*** Dataset records Section Begins ***

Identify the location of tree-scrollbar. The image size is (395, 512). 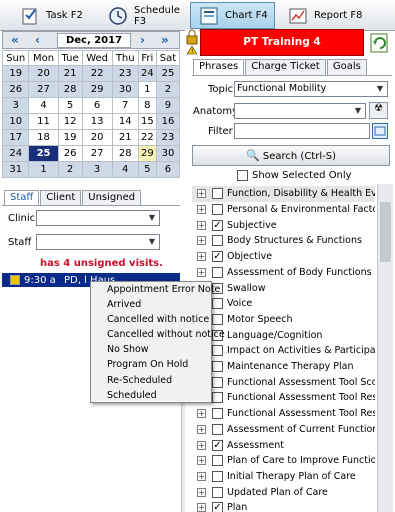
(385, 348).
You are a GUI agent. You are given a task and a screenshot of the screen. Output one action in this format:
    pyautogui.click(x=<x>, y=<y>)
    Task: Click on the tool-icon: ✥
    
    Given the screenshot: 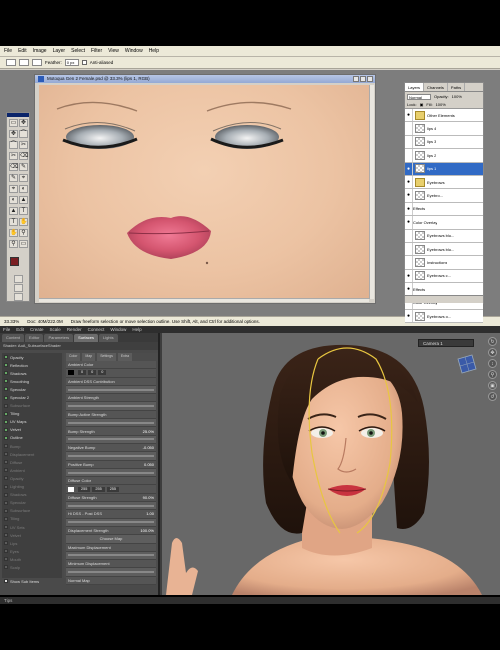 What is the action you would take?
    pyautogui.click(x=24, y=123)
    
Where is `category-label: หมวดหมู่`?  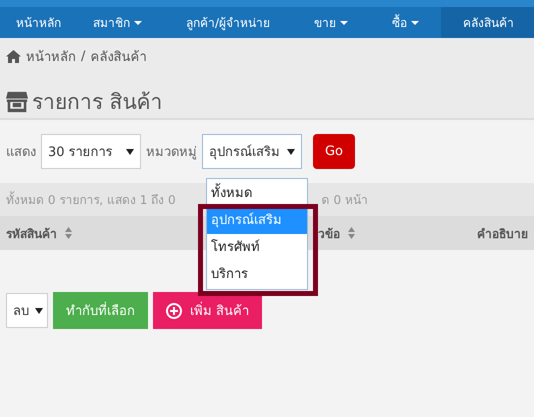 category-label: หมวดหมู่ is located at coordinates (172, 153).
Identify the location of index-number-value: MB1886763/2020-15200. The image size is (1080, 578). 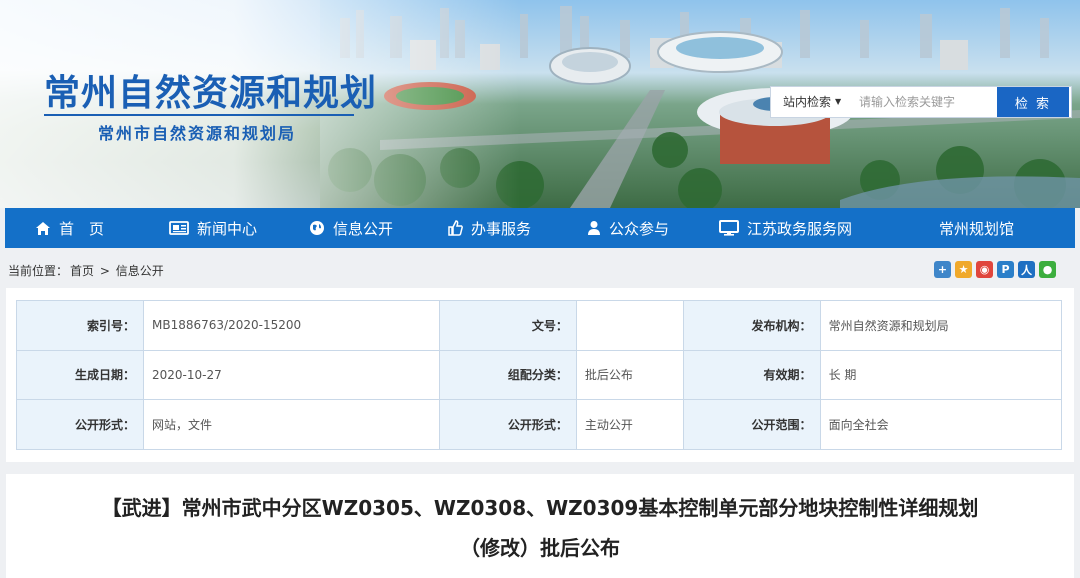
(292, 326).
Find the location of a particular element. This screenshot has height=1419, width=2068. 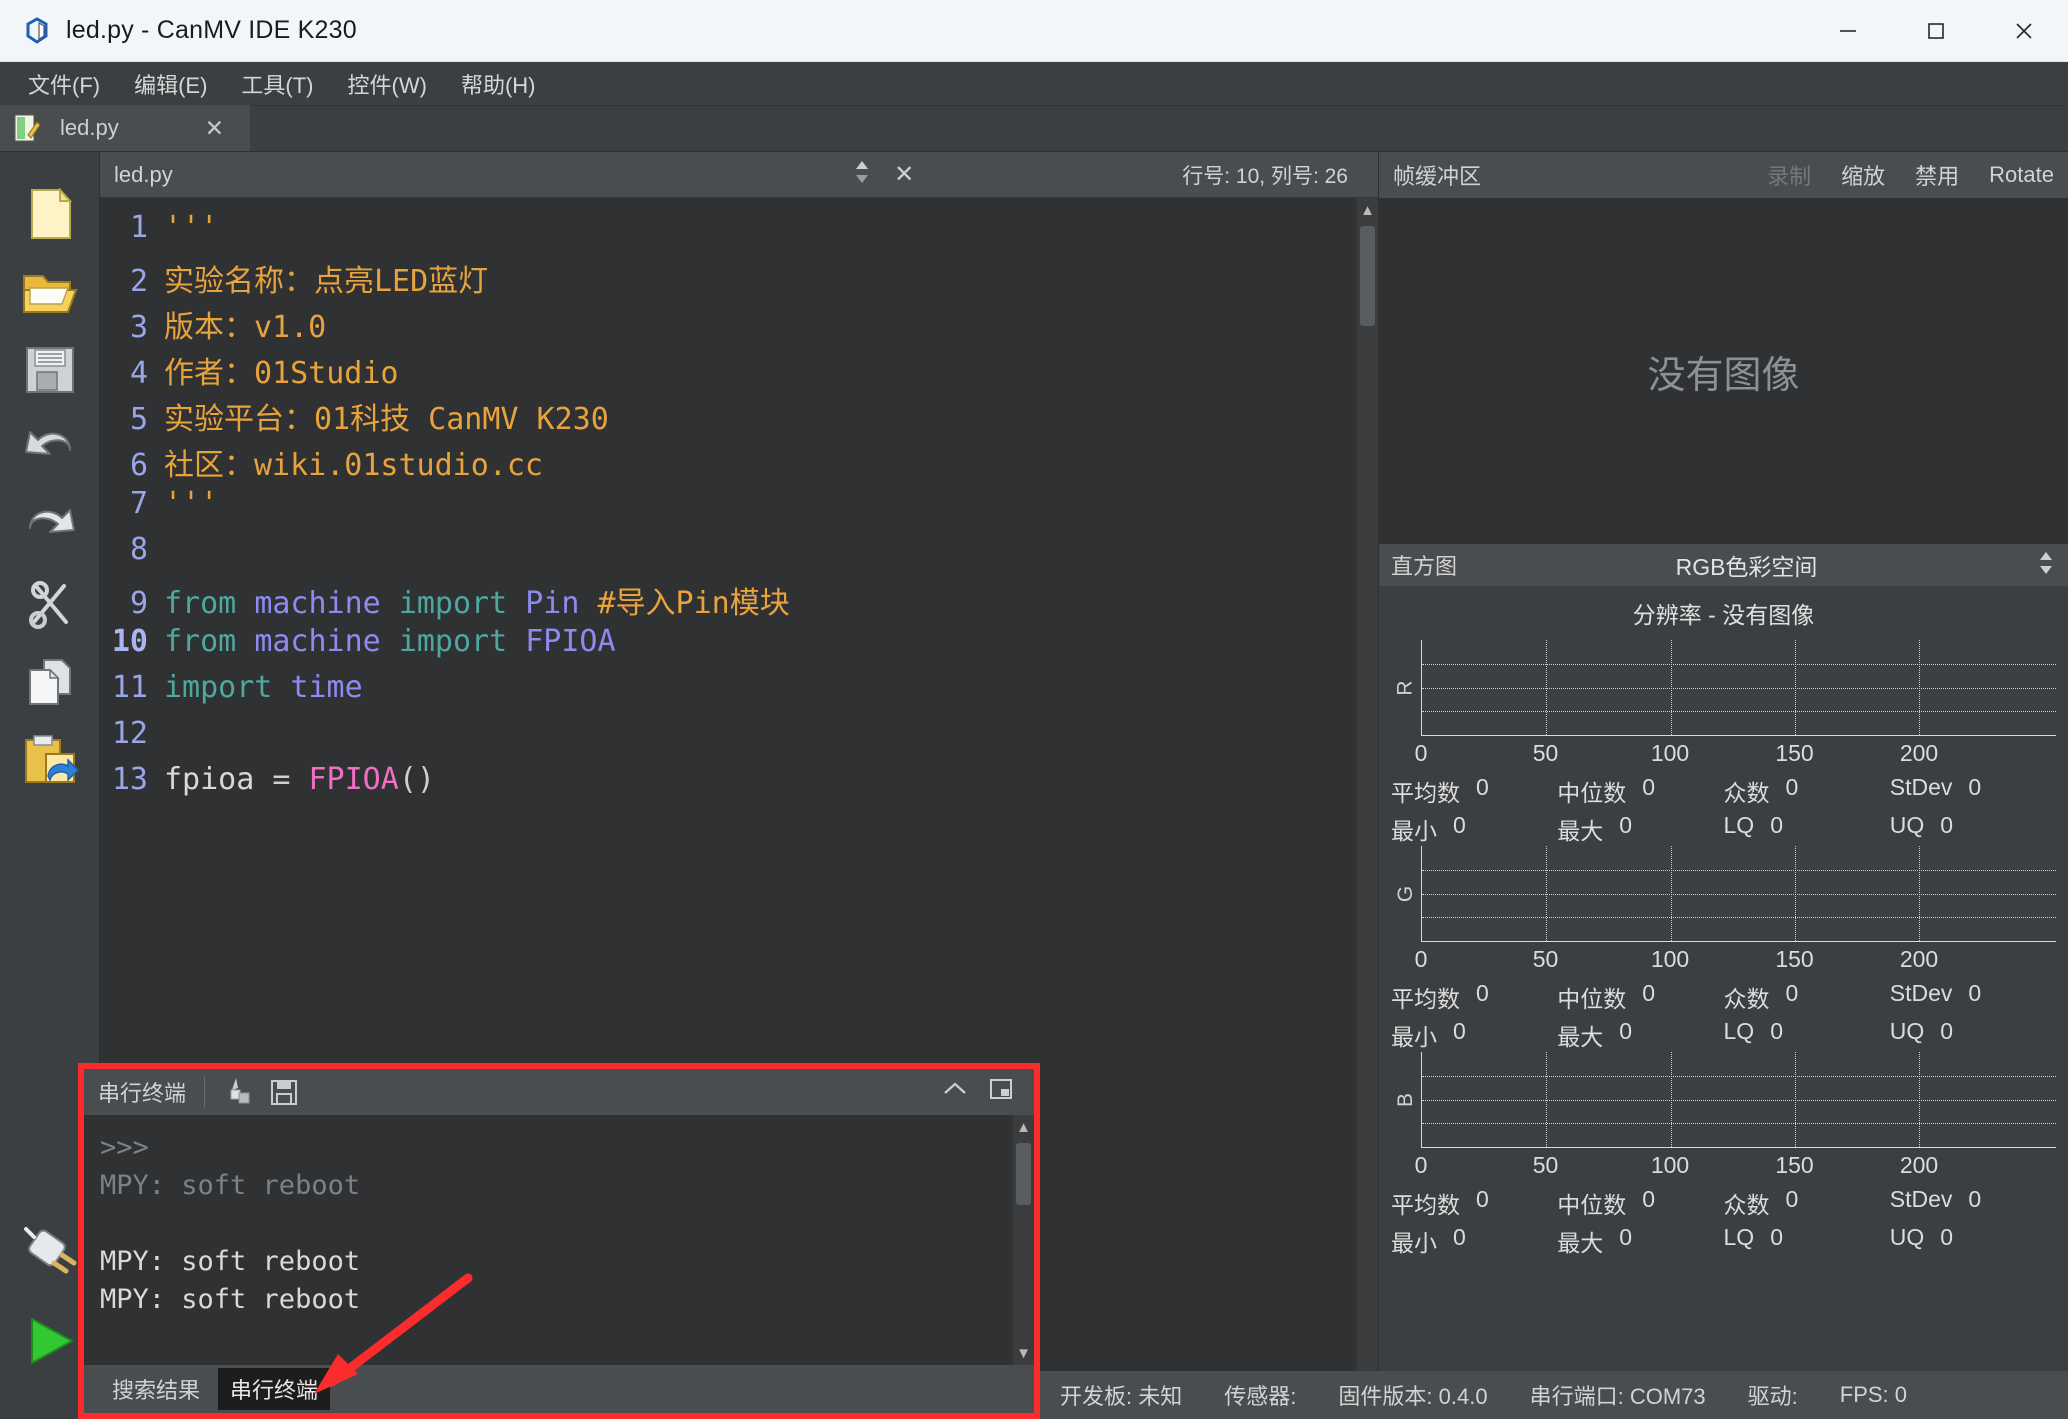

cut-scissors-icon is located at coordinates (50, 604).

*** Dataset records Section Ends ***
*** Dataset records Section Begins ***

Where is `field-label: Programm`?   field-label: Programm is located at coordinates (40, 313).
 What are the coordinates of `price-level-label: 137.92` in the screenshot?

*** Dataset records Section Ends ***
*** Dataset records Section Begins ***

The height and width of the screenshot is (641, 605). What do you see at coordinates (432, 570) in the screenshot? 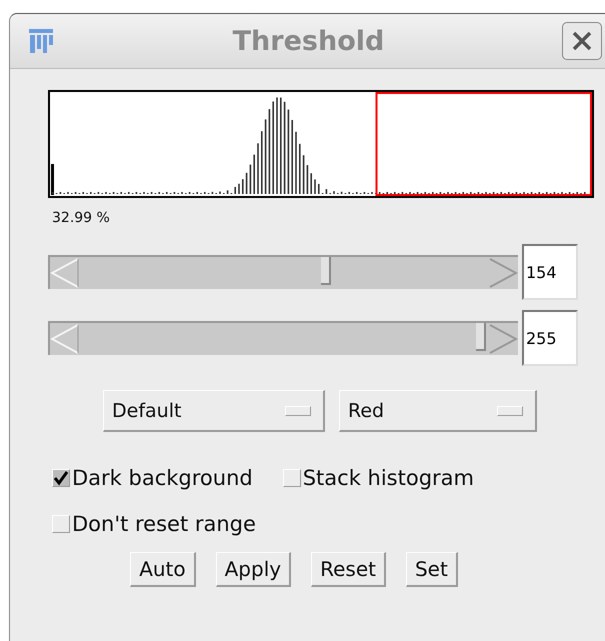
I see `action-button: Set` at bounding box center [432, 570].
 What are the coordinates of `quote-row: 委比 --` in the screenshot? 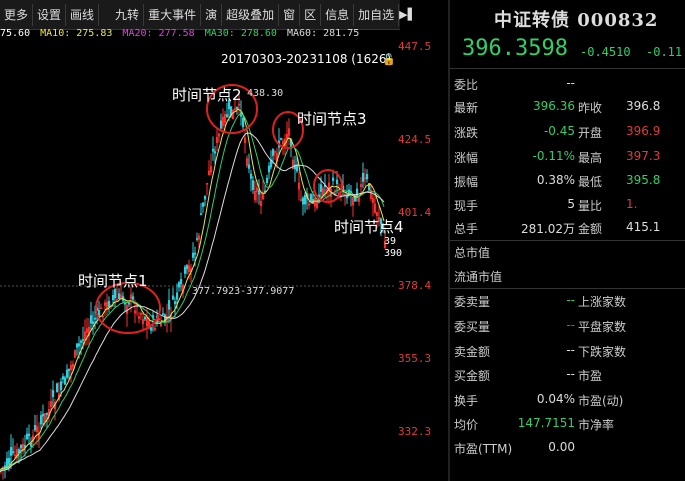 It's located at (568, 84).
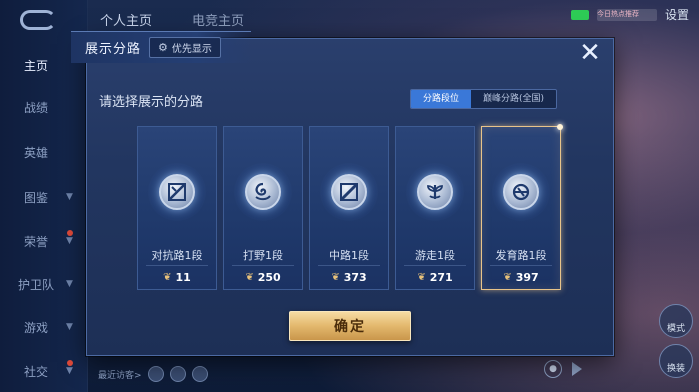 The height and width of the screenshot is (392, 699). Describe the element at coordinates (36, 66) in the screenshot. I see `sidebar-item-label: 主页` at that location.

*** Dataset records Section Ends ***

Description of the task
Could you scale the items from the line with "Identify the location of tree-scrollbar." up to and including the line with "(385, 348)." by writing those lines out again, requests included, with every coordinate in the answers multiplied by 0.4 and rounded to a whole number, halves rounded up? Leave the pictures out of your reply.

Problem solution
Identify the location of tree-scrollbar. The image size is (395, 512). 
(154, 139).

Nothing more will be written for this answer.